The Smithsonian ranks the Tamar Valley Wine Route as No.7 in the world, and on it’s must see Tasmania list. Essential Travel UK rank them top 10 in the world, that’s up there with Champagne, Bordeaux, Napa, Pfalz and many other regions that have been producing for centuries. The Tamar Valley has been in the game since the 1950’s, (there were vines in the ground in the 1800’s but none survive today) THE 50’s, and to state they’re punching above their weight is an understatement akin to the Titanic dislikes icebergs. 32 vineyards over 170kms equals a wine every, umm….about….you’ll need a designated driver is what I’m getting at. Known as ‘’a clever bunch of characters’’ and with some clever arty folks they’re making the cellar door experience something you’ll remember; engagement, knowledge, warmth and without the thrum of a trillion tourists clambering over you at the counter.


Bradys Lookout vineyard


Seahorse World

Craig has 6 kids and it’s all down to the strict seahorse diet he maintains. Heck, if he weren’t travelling the country and the world extolling the benefits he’d probably have 60 kids! Craig manages Seahorse World – a place where the daddy seahorse has the kids (up to 1000 at a time), you can hold seahorses, hermit crabs and starfish in your hands and feed the ‘horsies’ on each tour. Did you know – Neptune, Roman God of the Sea had his chariot pulled along by seahorses? Conversely the Greeks named the Pot Bellied Seahorse Hippocampus Abdominalis; Hippocampus translating into horse seamonster! To top this, the Yellow Seahorse is often totally black and can be found in the Red Sea….I’m confused……

Platypus House

What has a fur coat, webbed feet, a bill, lays eggs, produces milk, swims blindly and a flat tail? The Duck-Mole of course, actually no, I’ve just been informed it’s the platypus. Duck-mole was the name given to the platypus in 1819, by Mr Barron Field, shortly before he was mauled to death by the Platy-posse. Crocodile-wrestler in a previous life, Nick, the founder, had been trying to encourage ámore between the guys n gals for some years without success. More impressive he can pick up an Echidna with his bare hands. So who wins the prize of wackiest monotreme between the two? The echidna is also almost blind, is covered in spines, walks on its elbows, has clawed feet, lays eggs, eats ants, have their mouth and nose contained in their snout AND in Greek Mythology, were referred to as The Monster of Monsters – perceived as being half-woman and half-snake, not sure how that works given Terra Australis wasn’t on a map until 1500-and-something……

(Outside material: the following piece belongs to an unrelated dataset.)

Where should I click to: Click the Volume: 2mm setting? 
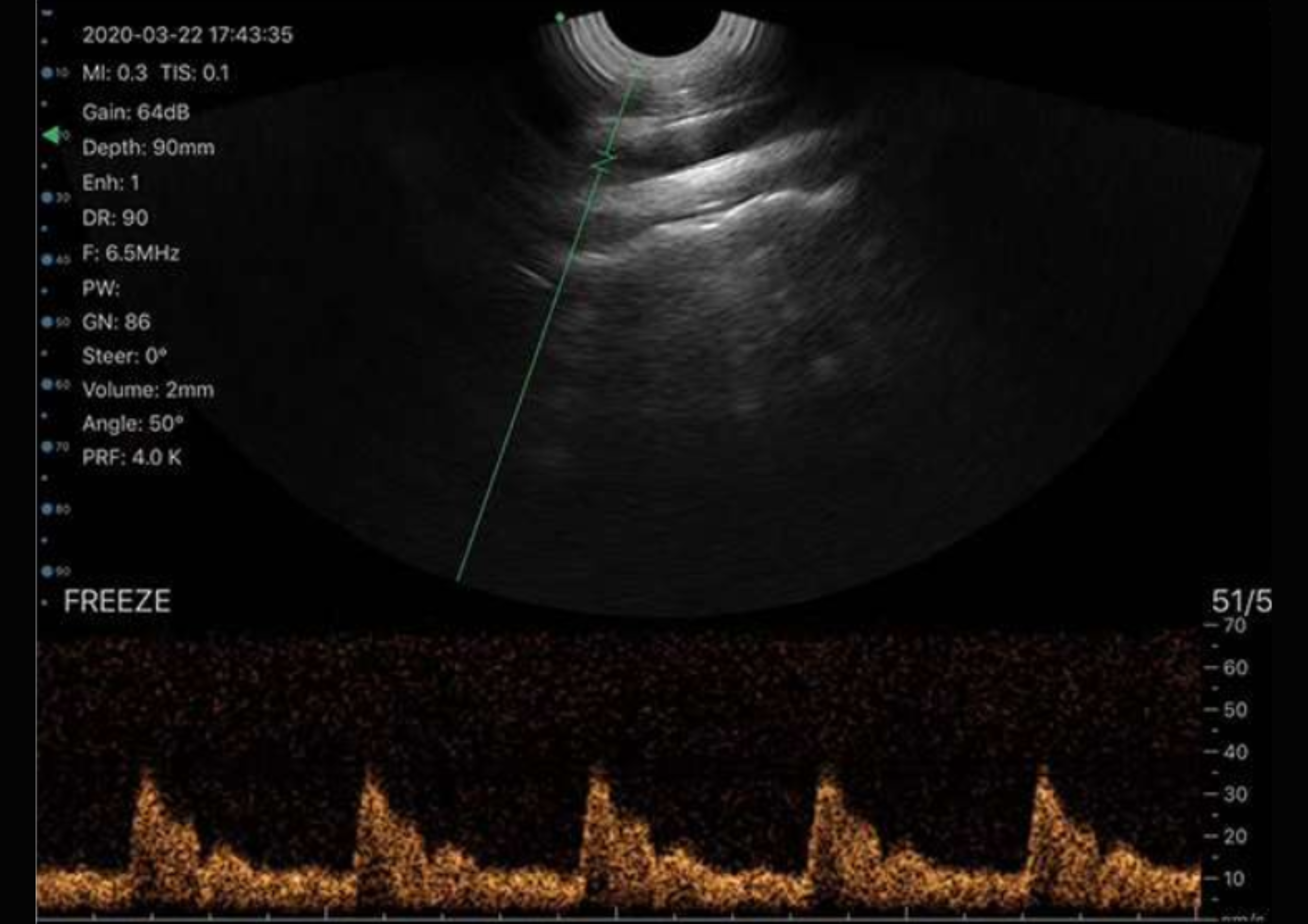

“The hills are alive……….”, no wait, that was Salzburg. This Swiss village does have an Edelweiss in the form of the restaurant and features the Alpenrose Bistro but omits the yodelling and goats, thank goodness. A labour of love from brainchild Roelf Vos, it features the Tamar Valley Resort, a Matterhorn but around 4000 metres less in height, all housing in the estate has a Swiss covenant and even has its own chocolatier. Ironically, Vos was of Dutch heritage and based the whole idea on a holiday to Austria. A mini Swiss Village, a chapel on Lake Louise and dozens of lakeside chalets will get you in the mood for an army knife, cheese, chocolate and possibly a new watch – that’s how Swiss it really is!